JAKARTA – PT Fore Kopi Indonesia Tbk. (FORE) berhasil menunjukkan performa fundamental yang kuat selama periode Januari hingga Juni 2026. Laba bersih yang dibukukan perusahaan mencatat pertumbuhan dua digit pada paruh pertama tahun ini.
Merujuk pada laporan keuangan perusahaan per Juni 2026, FORE berhasil mencatatkan penjualan sebesar Rp1 triliun, meningkat 51,71% secara tahunan (YoY) dibandingkan angka Rp662,37 miliar pada periode yang sama di tahun 2025.

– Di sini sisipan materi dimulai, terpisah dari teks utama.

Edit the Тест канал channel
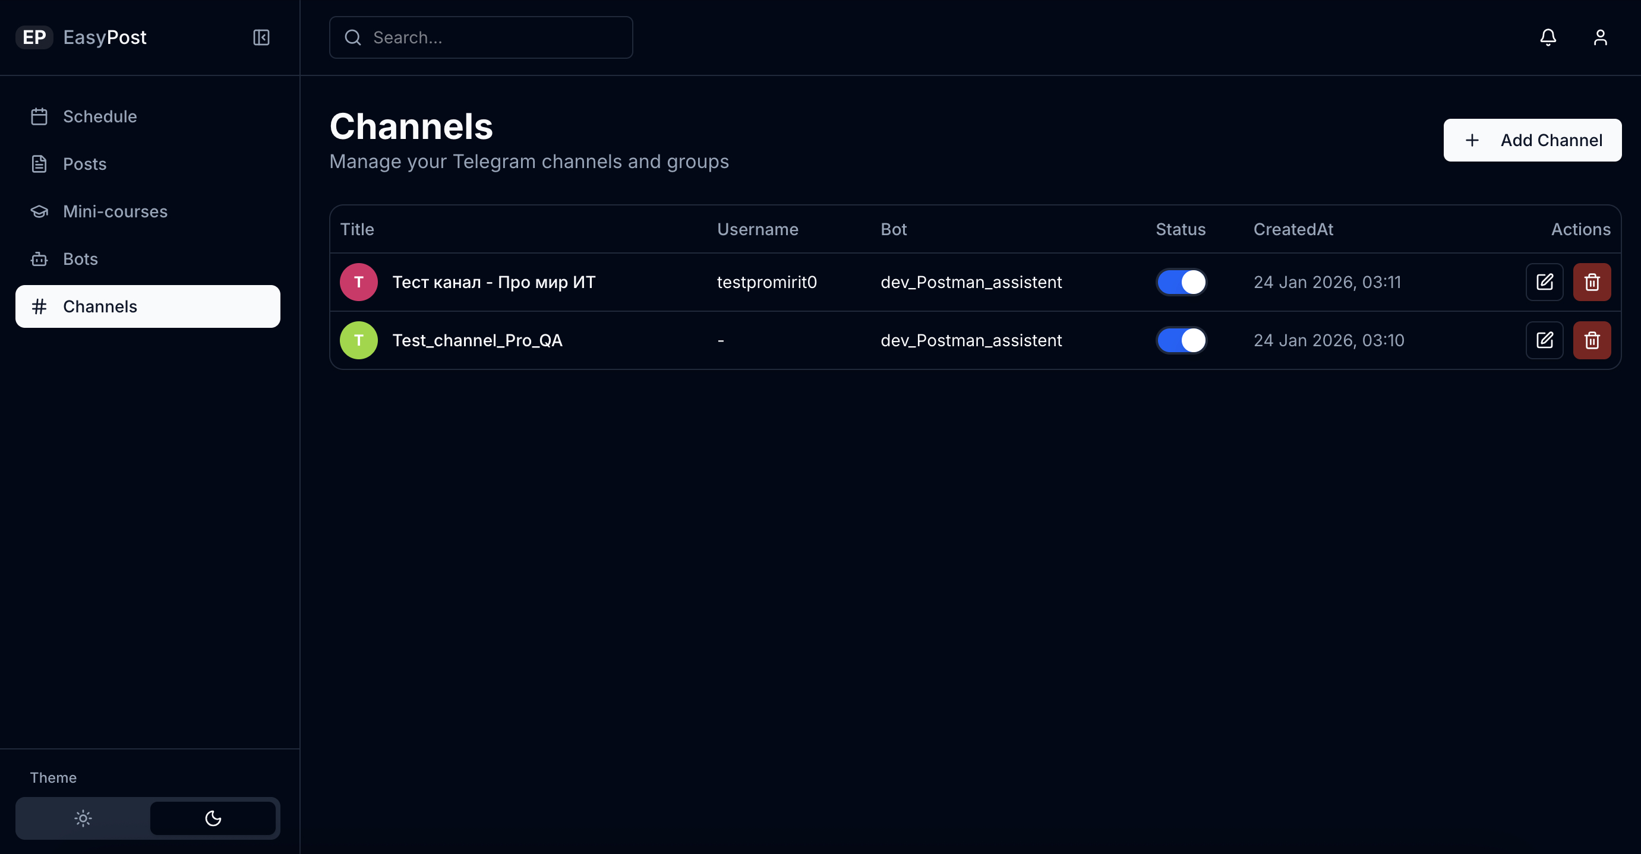 (x=1544, y=282)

Segmen minuman masih menjadi penyumbang pendapatan terbesar dengan total penjualan mencapai Rp884,18 miliar selama Januari—Juni 2026. Capaian tersebut mencerminkan kenaikan 48,25% YoY dibandingkan angka Rp596,40 miliar pada periode tahun sebelumnya.

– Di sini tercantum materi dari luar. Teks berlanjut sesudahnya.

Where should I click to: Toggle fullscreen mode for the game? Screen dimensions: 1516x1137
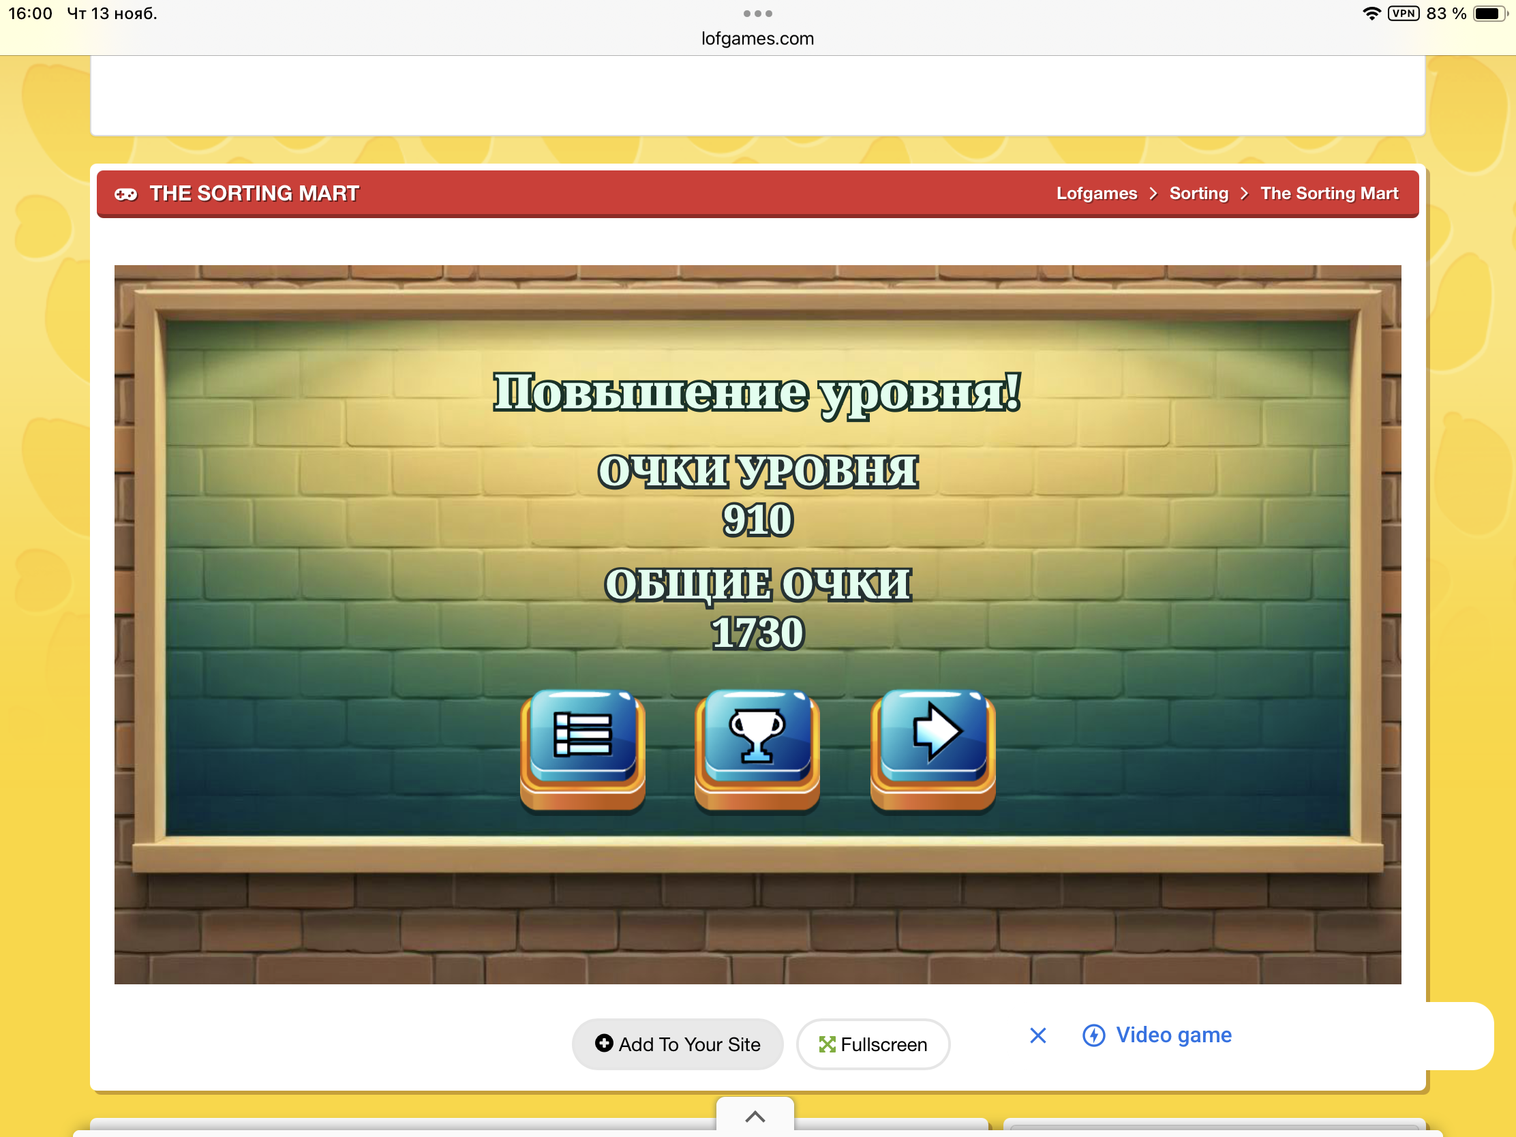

Di sisi lain, berkat ekspansi gerai Fore Donut, perusahaan juga mencatatkan lonjakan penjualan pada segmen makanan sebesar 90,20% YoY menjadi Rp119,68 miliar per Juni 2026. Sementara untuk segmen lainnya, FORE mencatat penjualan senilai Rp6,07 miliar, meningkat dari Rp3,04 miliar pada periode yang sama tahun 2025.
Seiring dengan kenaikan penjualan, FORE juga mencatat peningkatan beban pokok penjualan menjadi Rp382,91 miliar pada paruh pertama 2026, dibandingkan Rp253,11 miliar pada periode yang sama tahun 2025.
Walaupun demikian, setelah dikurangi berbagai beban dan pajak, FORE sukses membukukan laba periode berjalan yang diatribusikan kepada pemilik entitas induk atau laba bersih yang tumbuh 34,39% YoY menjadi Rp56,48 miliar dari Rp42,03 miliar pada paruh pertama 2025.
Dari sisi neraca keuangan, total aset FORE tercatat senilai Rp1,25 triliun per Juni 2026, naik dari Rp1,16 triliun pada Desember 2025. Liabilitas perusahaan juga meningkat menjadi Rp521,68 miliar dari Rp479,58 miliar pada Desember 2025.
Kenaikan liabilitas tersebut dipicu oleh bertambahnya kewajiban jangka pendek maupun jangka panjang perusahaan. Namun, ekuitas neto FORE ikut tumbuh menjadi Rp737,69 miliar per Juni 2026 dari Rp680,58 miliar pada Desember 2025.